BAB II STUDI PUSTAKA 2.1 Teori Pengujian Sistem pengkondisian udara (Air Condition) pada mobil atau kendaraan secara umum adalah untuk mengatur kondisi suhu pada ruangan didalam mobil. Kondisi suhu yang dimaksud adalah dimana suhu dapat diatur menurut keinginan si pengguna yang bertujuan memberikan kenyamanan ketika berkendara.
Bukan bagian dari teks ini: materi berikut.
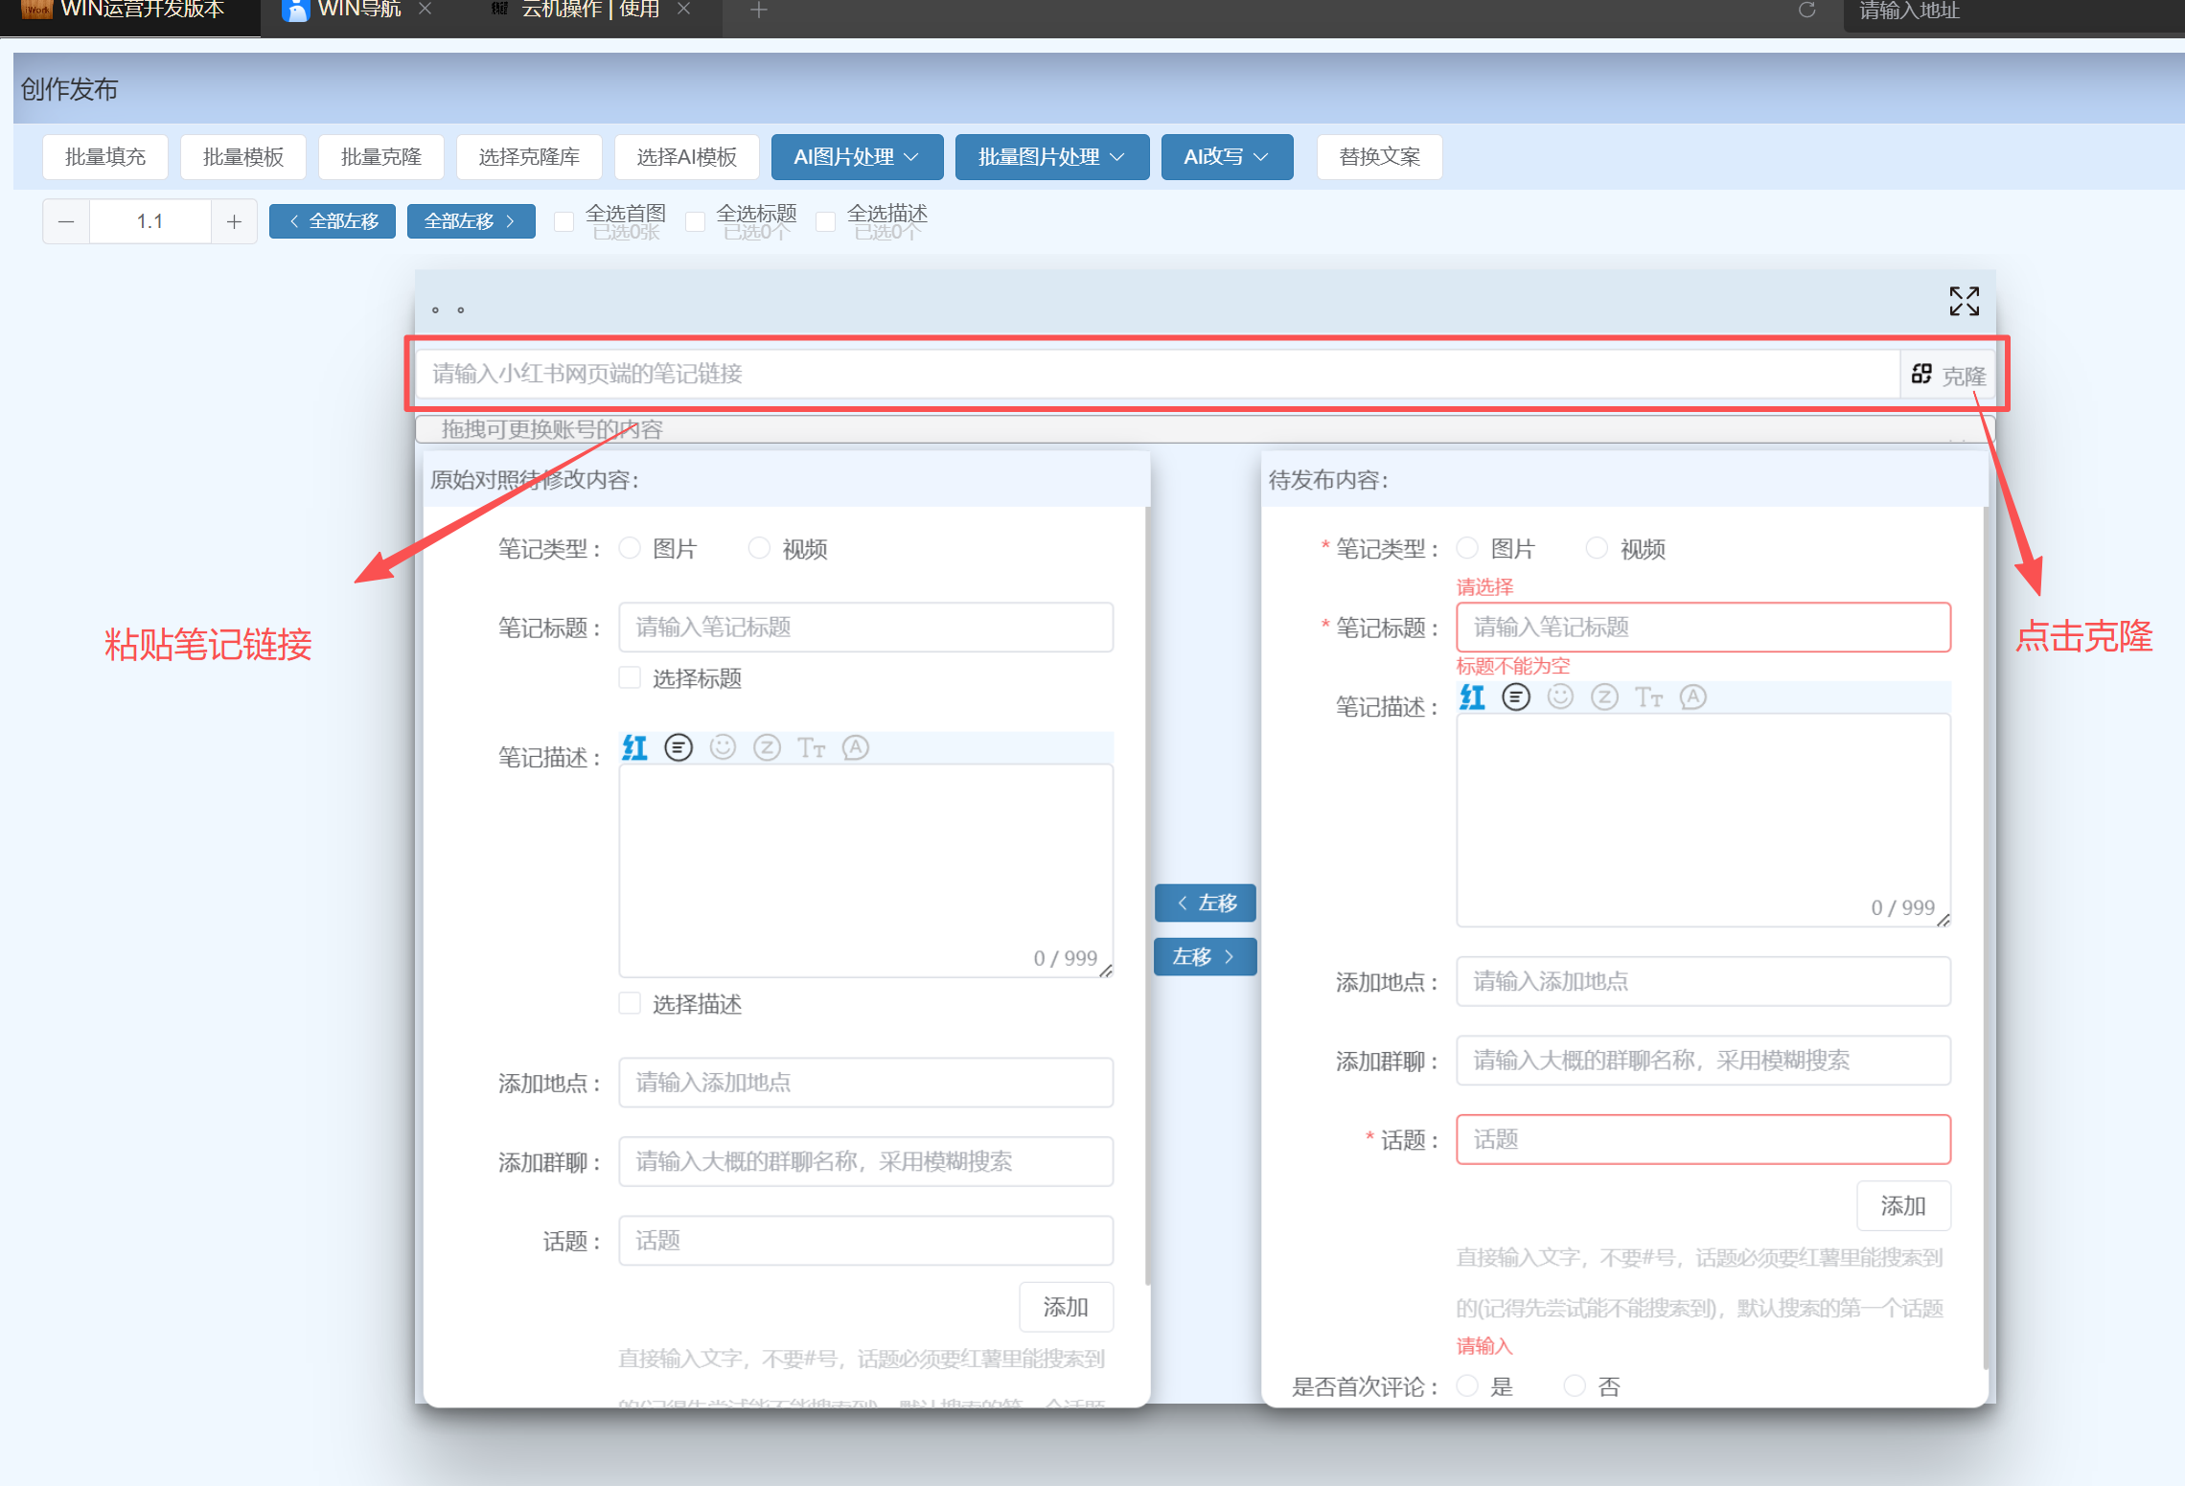Check the 全选首图 checkbox

(x=564, y=221)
Sistem pengkondisian udara pada mobil yang umum dipakai terdiri dari kompresor, kondensor, receiver dryer, katup ekspansi dan evaporator serta refrigerant sebagai fluida pendinginnya.. Susunan atau rangkaian komponen untuk kendaraan kecil diletakkan sedemikian rupa seperti terlihat dalam gambar 2.1a
Evaporator
Heatert’ore
Dual Pressure Switch
Condensor
Charging and Testing Valve
Pressure Switch Receiver and Filter Dryer
Sight Glass
Compressor
Gambar 2.1 Instalasi Air Conditioner pada mobil
2.1.1 Komponen Utama Sistem pengkondisian udara mempunyai komponen-komponen utama yang harus ada dan baik kondisinya yaitu : Evaporator Condensor
Expannsion Valve
Compressor
Pipe Receiver Dryer
Gambar 2.2 Komponen-komponen utama dari sistem AC mobil
2.1.1.1 Kompresor Berfungsi menekan (mengkompresi) refrigerant sehingga refrigerant berubah menjadi uap bertekanan tinggi yang disebut proses kompresi isentropik yang akan dibahas pada halaman selanjutnya. Dalam prakteknya, ada empat jenis kompresor yang digunakan pada kendaraan yaitu kompresor torak (Reciprocating Compresor), kompresor skrup (Screw Compresor), kompresor sentifugal dan kompresor sudu (Vane Compresor). Kompresor yang dipakai dalam pengujian ini adalah jenis torak. Pemilihan kompresor jenis torak didasarkan pada kemudahan dalam mendapatkan dan jenis ini yang paling banyak digunakan.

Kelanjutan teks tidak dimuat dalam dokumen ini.